As officials made their comments and a special video showed the work to be done, hundreds of Houston-area school kids roamed around the grounds with parents, teachers and chaperones, re-instilling the educational value of Houston's zoo.
The sound of new construction and children's voices made for a cacophonous yet hopeful backing soundtrack to the proceedings.
The zoo turns 100 years old in 2022, but the zoo has been making major changes over the past few years. Since it was privatized in 2002, nearly $150 million has gone into it via the community for a zoo that houses some 8,000 animal residents.
A donation of $50 million from the John P. McGovern Foundation is in part making the planned improvements possible. It is the largest gift to the zoo in its lengthy history. So far more than $102 million has been secured, according Ehmke, with those funds coming from individuals and corporations alike.
Chevron has pledged a grant of $1.8 million, Ehmke said.
"We aim to redefine what a zoo can be with beautiful and immersive habitats, compelling guest experiences and an unyielding commitment to saving wildlife," said Ehmke.
Having the zoo's diversity mirror that of the Houston community was also mentioned during the launch event.
Recent big additions have included the McNair Foundation Great Ape Gallery and the McNair Asian Elephant Habitat, both highly popular exhibits with Houstonians.
Right now visitors have likely noticed some extra construction underway. One of those projects is a Texas Wetlands exhibit, opening in spring 2019.
Texas Wetlands is one of three new habitats coming to the Houston Zoo. Two more, the Pantanal and the Galapagos Island, will arrive in 2021 and 2022 respectively. They will show animals in naturalized, realistic habitats.

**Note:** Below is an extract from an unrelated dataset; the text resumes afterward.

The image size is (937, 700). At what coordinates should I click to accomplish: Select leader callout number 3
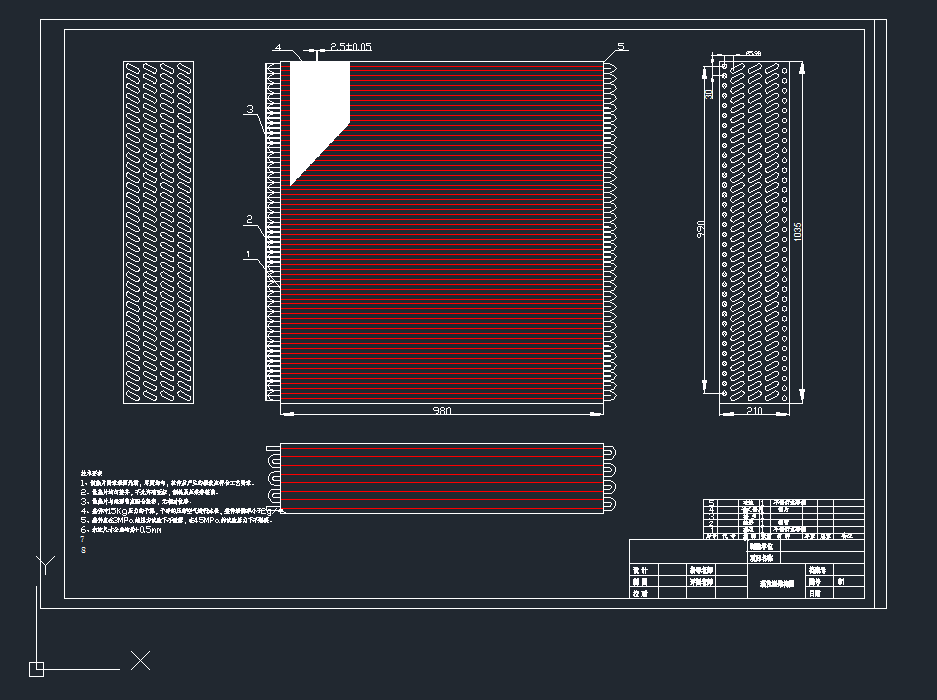tap(251, 109)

This has been a zoo goal for years now.
A new main entry will also be coming in 2022. A larger bird garden, and a new avian conservation center, will help further the zoo's already award-winning bird conservation efforts.
Orangutans and bear habitats will also get updates within the next year.
Some of the zoo's current residents also were at the event as ambassadors, like a tiny American alligator named Bend and a Great Plains rat snake named Pistol Pete. Norman, a prehensile-tailed porcupine stole the show for many attendees.
Turner, just after feeding a large Galapagos tortoise named Seymour, told Chron.com that he's been coming to the zoo since he was a little Houstonian himself.
"For kids like me, whose families couldn't afford to go outside of the city, this was our vacation spot," the mayor said. "As a kid, a native Houstonian, this was the place."
He said he always had to see the giraffes and elephants.
"Just for people who are here, coming to our city, it's an attraction," Turner said. "It's a very calming and tranquil place."
It was just five days after last year's Hurricane Harvey, Turner recalled, that the zoo welcomed 51,000 patrons who were coming to take their minds off of the torrential damage from the storm.
The animals, in a sense, did their part to bring Houston back to normal.